TASK GOAL: Include in the output the line containing "Image resolution: width=1148" and each subsequent line of the records, through the end, transcribed exactly. Add nothing else.
* * *
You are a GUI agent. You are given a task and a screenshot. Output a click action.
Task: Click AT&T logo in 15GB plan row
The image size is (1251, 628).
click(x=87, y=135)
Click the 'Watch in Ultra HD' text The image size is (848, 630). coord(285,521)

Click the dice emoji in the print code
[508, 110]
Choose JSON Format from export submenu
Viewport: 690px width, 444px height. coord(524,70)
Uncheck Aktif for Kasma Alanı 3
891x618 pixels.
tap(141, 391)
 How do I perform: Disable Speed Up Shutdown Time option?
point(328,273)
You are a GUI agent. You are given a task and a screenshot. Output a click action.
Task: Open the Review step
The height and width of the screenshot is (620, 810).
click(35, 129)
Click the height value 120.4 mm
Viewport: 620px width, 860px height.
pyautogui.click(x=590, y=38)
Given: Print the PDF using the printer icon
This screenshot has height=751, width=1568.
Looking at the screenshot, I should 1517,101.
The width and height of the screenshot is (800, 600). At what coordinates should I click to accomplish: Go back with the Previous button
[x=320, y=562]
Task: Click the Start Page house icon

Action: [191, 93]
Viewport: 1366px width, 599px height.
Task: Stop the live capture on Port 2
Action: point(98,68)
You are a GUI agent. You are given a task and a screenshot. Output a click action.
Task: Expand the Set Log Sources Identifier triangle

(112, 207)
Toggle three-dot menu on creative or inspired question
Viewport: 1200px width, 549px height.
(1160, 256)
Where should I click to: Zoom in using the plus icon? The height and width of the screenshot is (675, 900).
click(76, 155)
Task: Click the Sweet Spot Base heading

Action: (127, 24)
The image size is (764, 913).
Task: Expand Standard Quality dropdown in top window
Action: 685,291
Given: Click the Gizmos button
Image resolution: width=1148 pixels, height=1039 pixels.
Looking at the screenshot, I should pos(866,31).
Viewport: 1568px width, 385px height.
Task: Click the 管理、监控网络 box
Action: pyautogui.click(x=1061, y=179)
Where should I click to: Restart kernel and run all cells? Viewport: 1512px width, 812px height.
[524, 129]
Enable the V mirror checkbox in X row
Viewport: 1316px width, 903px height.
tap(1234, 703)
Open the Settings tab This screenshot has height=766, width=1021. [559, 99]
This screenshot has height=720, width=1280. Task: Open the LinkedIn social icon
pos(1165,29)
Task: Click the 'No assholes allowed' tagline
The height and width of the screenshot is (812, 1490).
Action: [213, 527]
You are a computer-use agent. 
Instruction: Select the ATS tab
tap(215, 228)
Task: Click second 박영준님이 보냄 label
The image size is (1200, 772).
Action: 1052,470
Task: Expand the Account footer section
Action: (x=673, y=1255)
* * *
ANSWER SPACE:
Image resolution: width=1148 pixels, height=1039 pixels.
Looking at the screenshot, I should pos(866,31).
Viewport: 1568px width, 385px height.
Task: Click the 管理、监控网络 box
Action: pyautogui.click(x=1061, y=179)
Where should I click to: Restart kernel and run all cells? Viewport: 1512px width, 812px height.
[524, 129]
Enable the V mirror checkbox in X row
Viewport: 1316px width, 903px height.
tap(1234, 703)
Open the Settings tab This screenshot has height=766, width=1021. [559, 99]
This screenshot has height=720, width=1280. Task: Open the LinkedIn social icon
pos(1165,29)
Task: Click the 'No assholes allowed' tagline
The height and width of the screenshot is (812, 1490).
Action: [213, 527]
You are a computer-use agent. 
Instruction: Select the ATS tab
tap(215, 228)
Task: Click second 박영준님이 보냄 label
The image size is (1200, 772).
Action: 1052,470
Task: Expand the Account footer section
Action: (x=673, y=1255)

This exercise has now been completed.